Por que el equipo liderado por Alejandro Valverde, Nairo Quintana y Rui Costa con el refuerzo de Rubén Plaza, Andrey Amador, Jonathan Castroviejo, Imanol Erviti, José Joaquín Rojas y José Iván Gutiérrez es el auténtico “dream team” de este Tour. Y lo digo como lo pienso. Una mezcla de la sabiduría con una juventud insultante capitaneada por un excelente trío, donde lo problemático será elegir.

Descontado que Alejandro Valverde seguirá gastando cartuchos en una empresa para la que no le vemos capacitado, Quintana es una incógnita, al margen de su consabida calidad, mientras que Costa debería empezar volar solo por dos motivos, el primero por el caché que acredita y el segundo como consecuencia del primero: si no se le dan galones, acabará yéndose a otro equipo. Eso si esa dañada muñeca le permite seguir a tope.

No obstante más allá de los nombres que componen Movistar lo que nos generan dudas son las decisiones desde el coche, que como muchas veces hemos visto, no están a la altura del potencial que manejan. Es como si las hechuras del traje le quedaran holgadas a unos gestores que a pesar de su excelente bagaje no siempre aciertan e incluso yerran de la forma más increíble.

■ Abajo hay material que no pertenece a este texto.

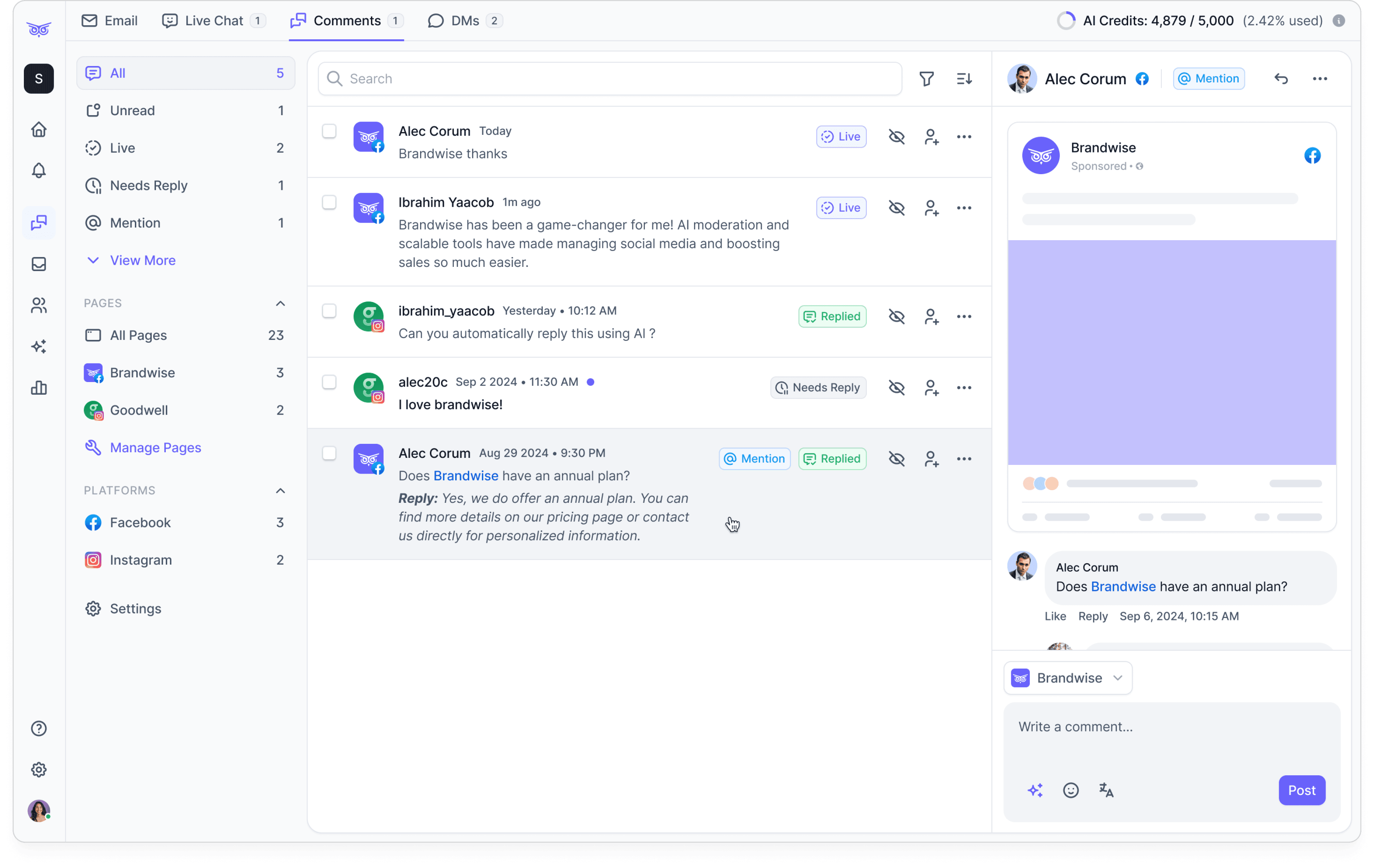Open notifications bell in left sidebar
Image resolution: width=1374 pixels, height=868 pixels.
tap(39, 171)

Sólo recuerden Valvezcaray en la última Vuelta y el coste que ello implicó, pues Alejandro Valverde sin ese día, ni Fuente Dé, pudo haber ganado una carrera brillantísima por que fue el más fuerte. Argumentar a posteriori que fue culpa del Sky que tiró no hizo más que reafirmar esta teoría.

Y lo mismo decir de los mejores momentos de la presente campaña en la que algunas victorias, como la de Nairo en País Vasco, llegaron por la calidad de sus peones y no a causa de que el equipo trabajara como tal para lograrlo. Esperemos que el mismo acierto que el de ubicar O2 en las mangas del maillot azul rija las decisiones desde el volante, pues si en manos de alguien está sacar al Team Sky del velódromo, es en Movistar.